Do you see a change in caste politics and the idea of Other Backward Class status? How does a community travel from protesting against reservation to demanding it?
Traditionally, those who belonged to OBCs were considered to have a low status in the caste hierarchy. But now people don’t mind that low status if it gives them economic advantages. The traditional hierarchy of caste has been weakened by the hierarchies of economic status.
Many suggest that this agitation is really a demand for reservations based on economic criteria rather that a caste based quota.
In 1983, the Rane commission had recommended quotas based on economic need rather than caste. IP Desai, a member of the Second Backward Class Commission of Gujarat, wrote a long article supporting this. I wrote a rejoinder to his piece in the Economic and Political Weekly.
The gist of my argument was that if you have economic criteria and ignore caste, you end up helping only the upper castes. Because all castes are poor and jobs are limited. Say there are 100 jobs and 1,000 applicants, out of which 500 are poor. Of these 500, say 80 are upper caste poor and 400 lower caste. There is a strong possibility that 60 out of the 80 will get jobs. Only 20 or 30 of the 400 lower caste poor applicants may get jobs. This is how we reinforce the status quo. That was my argument then and I stand by it.
Could this flag off a new phase of caste struggle in Gujarat?
I would not like to use the words caste struggle. But yes, the Patidars want a share of the 27% reservation for OBCs. Other OBC communities want them to seek quotas outside it.
Numerically, the Patidars can never win. According to the 1931 caste census, they form 12% of the population. About 3% to 4% of the Patidars, made up of groups known as the Anjanas and Matias, are already in the OBC category. So the demand comes from the influential Leuva and Kadva Patels, who form just 8% to 9% of the population.
The single largest group that can put up a fight to the Patidars is the coalition of Kshatriyas or Thakores and Kolis, who also identify as Kshatriya in some places. Together, these castes account for 24% of the population, going by the 1931 census. The early claims for OBC status were dominated by Kshatriyas.
If you map out the places where the violence got ugly in the last few days, about 70% were areas that already had underlying tensions between OBCs and Patidars. So the day-to-day conflict between castes came into play. In Patan in north Gujarat, Patidars attacked Thakore property and the Thakores retaliated. Similar incidents were also seen in Surat.
For some years after the 1985 agitation, this faultline became more stark. It still exists, though in more subtle forms. You see it in election time, in the distribution of tickets. Panchayat elections will get more aggressive now. In political parties like the Congress and the BJP, there could be factional fights between the Patidars and the Kolis and Thakores.
Could this be the first cracks in the BJP’s support base in Gujarat?

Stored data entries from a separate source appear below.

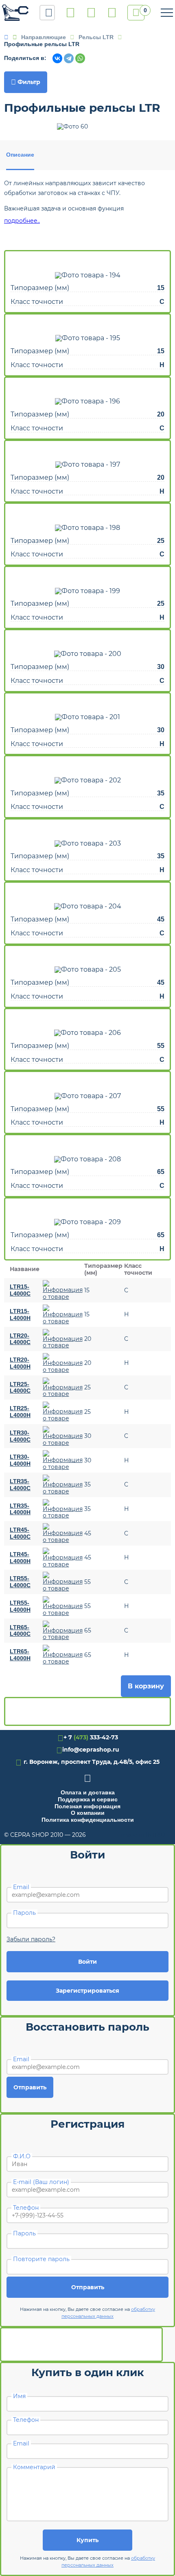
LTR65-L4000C (20, 1630)
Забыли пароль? (31, 1939)
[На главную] (15, 12)
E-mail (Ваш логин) (41, 2182)
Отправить (29, 2087)
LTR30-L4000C (20, 1436)
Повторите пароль (41, 2259)
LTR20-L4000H (20, 1363)
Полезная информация (87, 1806)
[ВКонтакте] (57, 58)
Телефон (26, 2207)
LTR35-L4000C (20, 1484)
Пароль (24, 1912)
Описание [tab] (20, 154)
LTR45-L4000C (20, 1533)
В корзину (146, 1686)
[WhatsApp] (80, 58)
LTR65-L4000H (20, 1654)
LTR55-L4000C (20, 1581)
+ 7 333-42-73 (70, 12)
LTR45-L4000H (20, 1557)
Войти (87, 1961)
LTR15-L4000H (20, 1314)
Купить (87, 2540)
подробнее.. (22, 220)
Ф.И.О (22, 2156)
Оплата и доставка (88, 1792)
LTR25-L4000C (20, 1387)
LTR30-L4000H (20, 1460)
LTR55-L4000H (20, 1606)
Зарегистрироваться (87, 1990)
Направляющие (43, 37)
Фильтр (25, 82)
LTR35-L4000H (20, 1509)
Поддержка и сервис (88, 1799)
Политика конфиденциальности (88, 1819)
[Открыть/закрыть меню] (167, 13)
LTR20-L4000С (20, 1339)
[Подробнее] (63, 1290)
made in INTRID (143, 1834)
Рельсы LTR (96, 37)
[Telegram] (69, 58)
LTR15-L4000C (20, 1290)
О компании (88, 1813)
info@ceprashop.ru (91, 12)
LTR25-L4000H (20, 1411)
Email (21, 1887)
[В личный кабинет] (112, 12)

This is the first time such a protest has happened in the last 10 years. It will affect the BJP support base and there will be intra-party fights but I am not yet clear about how this will help the Congress and other parties. It could help the BJP faction that is against Chief Minister Anandiben Patel. There is a theory that this BJP faction was instigating the agitation until it lost control over it. I wouldn’t rule it out.
What do you make of Hardik Patel?
He’s an average angry youth. I’m not convinced that he can articulate what he wants or that he has a vision. So far, he has not shown any capacity. He is not really ‘popular’, as projected by media. He raised the issue and meticulously worked towards mobilisation. People who responded to him did so for their own reasons. For me, it’s too early to say much about him.